In the following years, the charismatic Chavez rattled off a string of electoral victories that made him seem almost invincible.
He won re-election in 2000, survived a recall election in 2004, and won another six-year term in 2006.
Chavez secured another re-election victory in October, describing his win as "a perfect battle, and totally democratic." He vowed to "be a better president every day."
A turning point for Chavez came in April 2002, when a coup briefly removed him from office.
But the interim government couldn't consolidate power, and within 48 hours, with the help of the military, Chavez returned to power.
While short-lived, the coup had a profound effect on Chavez, who took a more accelerated authoritarian and leftist turn afterward.
Human Rights Watch wrote in 2010 that the coup provided a pretext for policies that undercut human rights.
"Discrimination on political grounds has been a defining feature of the Chavez presidency," the report concluded.
"At times, the president himself has openly endorsed acts of discrimination. More generally, he has encouraged his subordinates to engage in discrimination by routinely denouncing his critics as anti-democratic conspirators and coup-mongers -- regardless of whether or not they had any connection to the 2002 coup," the report said.

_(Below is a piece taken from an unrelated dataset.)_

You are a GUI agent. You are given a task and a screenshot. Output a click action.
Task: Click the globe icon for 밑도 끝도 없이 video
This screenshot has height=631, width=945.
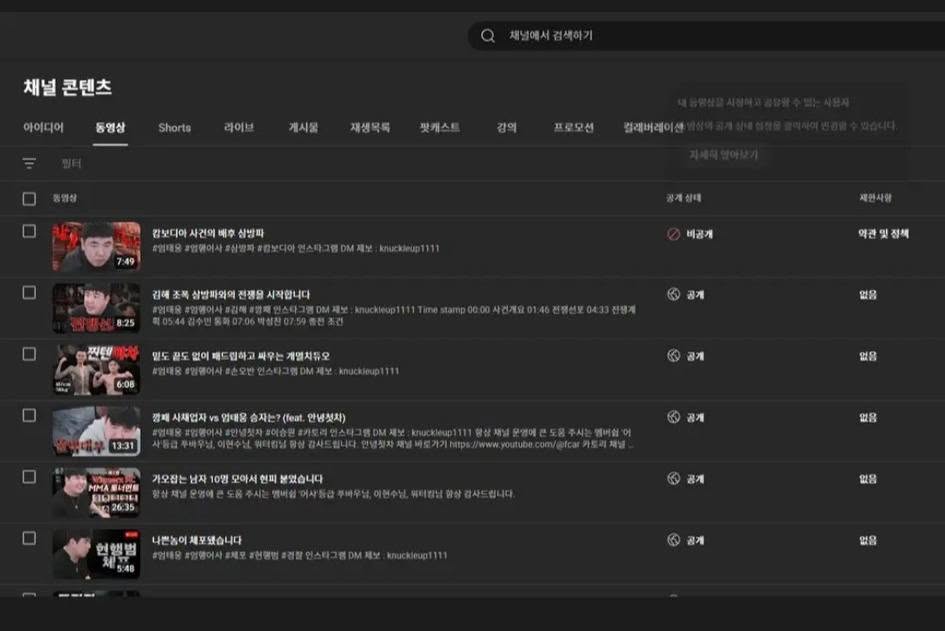coord(673,356)
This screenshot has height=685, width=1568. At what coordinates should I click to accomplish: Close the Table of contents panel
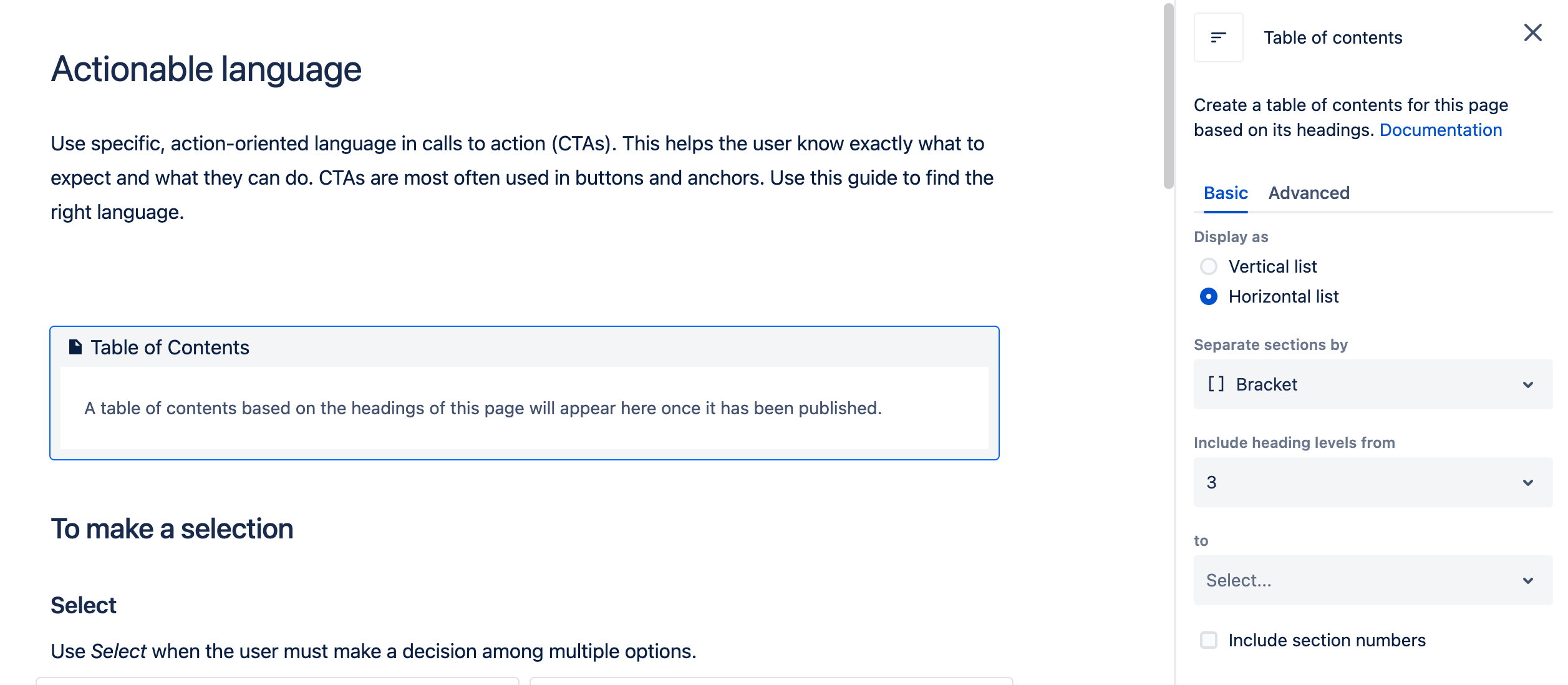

He clamped down on broadcasters, other media
Consolidation of power in the presidency -- to the detriment of separation of powers -- became a theme in Chavez's policies.

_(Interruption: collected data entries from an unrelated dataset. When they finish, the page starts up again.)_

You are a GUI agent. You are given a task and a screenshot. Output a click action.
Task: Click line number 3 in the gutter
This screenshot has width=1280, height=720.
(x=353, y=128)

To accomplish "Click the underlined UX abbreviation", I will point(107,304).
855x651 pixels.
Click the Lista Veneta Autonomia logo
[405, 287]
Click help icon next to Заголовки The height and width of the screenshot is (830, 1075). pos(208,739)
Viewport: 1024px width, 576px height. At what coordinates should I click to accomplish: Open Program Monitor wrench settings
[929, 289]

Another challenge to Chavez's rule followed the coup. From December 2002 to February 2003, a crippling general strike pressured the president. The economy took a hit, but Chavez outlasted the strikers.

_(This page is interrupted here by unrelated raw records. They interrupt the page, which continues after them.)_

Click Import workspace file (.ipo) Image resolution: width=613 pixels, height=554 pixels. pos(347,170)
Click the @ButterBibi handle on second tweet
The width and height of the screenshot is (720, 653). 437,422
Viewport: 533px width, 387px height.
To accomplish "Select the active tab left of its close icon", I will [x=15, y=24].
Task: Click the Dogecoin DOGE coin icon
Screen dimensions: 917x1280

The following year, in 2004, the opposition gathered enough signatures to hold a recall referendum on Chavez, but again, the president survived.
Chavez's vitriol toward the United States also increased in the period after the brief coup because Washington had tacitly approved it.
In one of his most memorable insults, Chavez said of Bush in 2006 before the U.N. General Assembly:
"The devil came here yesterday. And it smells of sulfur still today."
In 2007, Chavez tasted defeat for the first time, in a referendum seeking approval for constitutional reforms that would have deepened his socialist policies. Nonetheless, thanks to a National Assembly friendly to him, Chavez achieved some of his goals, including indefinite re-election.
That same year, Chavez created a new political party, the United Socialist Party of Venezuela, which merged his party with several other leftist parties.
His detractors accused him of being authoritarian, populist and even dictatorial for having pushed through a constitutional reform that allowed indefinite re-election.
Increasingly, Chavez used legislation to clamp down on broadcasters and other media. His government relentlessly went after opposition broadcaster Globovision, accusing it of a number of violations, from failure to pay taxes to disregarding a media responsibility law.